Lung Oncology Flashcards
What are the Stages by primary tumour size?
TIS: tumour in situ, less than 3cm, no invasive component
T1: tumour less than 3cm, invasive component, but not into bronchus
T2: 3-5cm
o invades the main bronchus (but not the carina)
o invades visceral pleura
o associates with atelectasis or obstructive pneumonitis that extends to the hila
T3 5-7cm
o associates with separate tumour nodules in the same lobe
T4 >7cm
o associates with separate tumour nodules in a different ipsilateral lobe
What do you use to assess the potential for curative Rx
PET-CT
What do you do If nodal status affects Rx plan
prioritise high risk intrathoracic lymph nodes > 1o
lesion
What is classed as a Central lesion?
within 3cm proximal bronchial tree, heart, great vessels, trachea, other mediastinal structures
What are features of an Adenocarcinoma?
- location
- smoking/non smoking
- Differentiation
- tumour marker proteins
- precancerous
More peripheral
Most common in non-smokers
Glandular differentiation, mucin-containing elements
Thyroid Transcription Factor 1, Napsin A
Precancerous = adenocarcinoma in situ
What are features of an Squamous cell carcinoma ?
- location
- smoking/non smoking
- Differentiation
- tumour marker proteins
- precancerous
More central- Can grown into lumen (obstruction/infection) or out into parenchyma
Assoc. w/smoking
Keratin production- in form of squamous pearls or eosinophilic cytoplasm
p63 and p40 markers
precancerous = carcinoma in situ
What are features of an Large cell carcinoma ?
- location
- smoking/non smoking
- Differentiation
- tumour marker proteins
Epithelial, undifferentiated malignant tumour
large nuclei, prominent nucleoli, moderate cytoplasm. . Lacks the features of other forms of lung cancer.
diagnosis of exclusion – negative for all characteristic markers
What are features of an Small cell carcinoma ?
- location
- smoking/non smoking
- Differentiation
- tumour marker proteins
Major bronchi/lung periphery
Strong link to smoking, Most aggressive, usually metastasised by diagnosis
Small round/spindle-shaped cells, little cytoplasm, ill-defined
borders, ill-defined borders, and finely granular nuclear chromatin (salt-and-pepper pattern).
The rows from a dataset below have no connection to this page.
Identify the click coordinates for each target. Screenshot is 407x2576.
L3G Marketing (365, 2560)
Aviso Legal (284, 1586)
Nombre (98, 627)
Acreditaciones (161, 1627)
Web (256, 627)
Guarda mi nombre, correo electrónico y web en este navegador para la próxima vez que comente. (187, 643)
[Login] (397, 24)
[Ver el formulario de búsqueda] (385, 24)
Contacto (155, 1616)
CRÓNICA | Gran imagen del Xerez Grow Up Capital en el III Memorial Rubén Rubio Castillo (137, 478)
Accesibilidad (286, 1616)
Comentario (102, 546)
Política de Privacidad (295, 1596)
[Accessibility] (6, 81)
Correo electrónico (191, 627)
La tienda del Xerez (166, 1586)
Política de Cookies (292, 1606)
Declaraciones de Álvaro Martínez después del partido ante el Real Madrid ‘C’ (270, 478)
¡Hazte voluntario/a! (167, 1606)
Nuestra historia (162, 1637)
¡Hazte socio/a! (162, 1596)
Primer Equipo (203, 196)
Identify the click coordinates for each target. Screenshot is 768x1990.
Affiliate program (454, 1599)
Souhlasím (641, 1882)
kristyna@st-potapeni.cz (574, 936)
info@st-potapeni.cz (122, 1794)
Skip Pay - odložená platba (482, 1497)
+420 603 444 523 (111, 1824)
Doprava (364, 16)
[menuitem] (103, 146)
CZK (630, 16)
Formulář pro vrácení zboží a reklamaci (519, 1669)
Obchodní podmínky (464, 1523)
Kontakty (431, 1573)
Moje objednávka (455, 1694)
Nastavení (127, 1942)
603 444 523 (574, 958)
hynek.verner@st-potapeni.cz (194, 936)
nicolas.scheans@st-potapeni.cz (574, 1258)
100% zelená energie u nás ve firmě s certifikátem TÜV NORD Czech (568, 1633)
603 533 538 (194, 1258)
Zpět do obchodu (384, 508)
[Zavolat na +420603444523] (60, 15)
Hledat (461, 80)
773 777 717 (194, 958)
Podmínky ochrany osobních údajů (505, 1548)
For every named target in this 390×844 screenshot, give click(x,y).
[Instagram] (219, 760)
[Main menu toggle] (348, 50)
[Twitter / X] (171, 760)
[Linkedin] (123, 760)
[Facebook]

Shows areas of necrosis.
Non epithelial origin
High expression neuroendocrine markers e.g., chromogranin, CD57
Assoc. w/ectopic hormone production.
What is the ECOG/WHO performance status:
0 → fully active
1 → light work
2 → selfcare but no work activities
3 → limited selfcare, bed/chair
confined >50% of time
4 → completely disabled, no selfcare
5 → dead
What is the investigative methods for Central Lesions
Flexible bronchoscopy if central lesions on CT
What is the investigative methods for Peripheral Lesions
Peripheral 1otumour → CT guided biopsy
What is the investigative methods for Paratracheal and Peri-bronchial intra-parenchymal lesion
EBUS-TBNA (endobronchial ultrasound-guided transbronchial needle aspiration)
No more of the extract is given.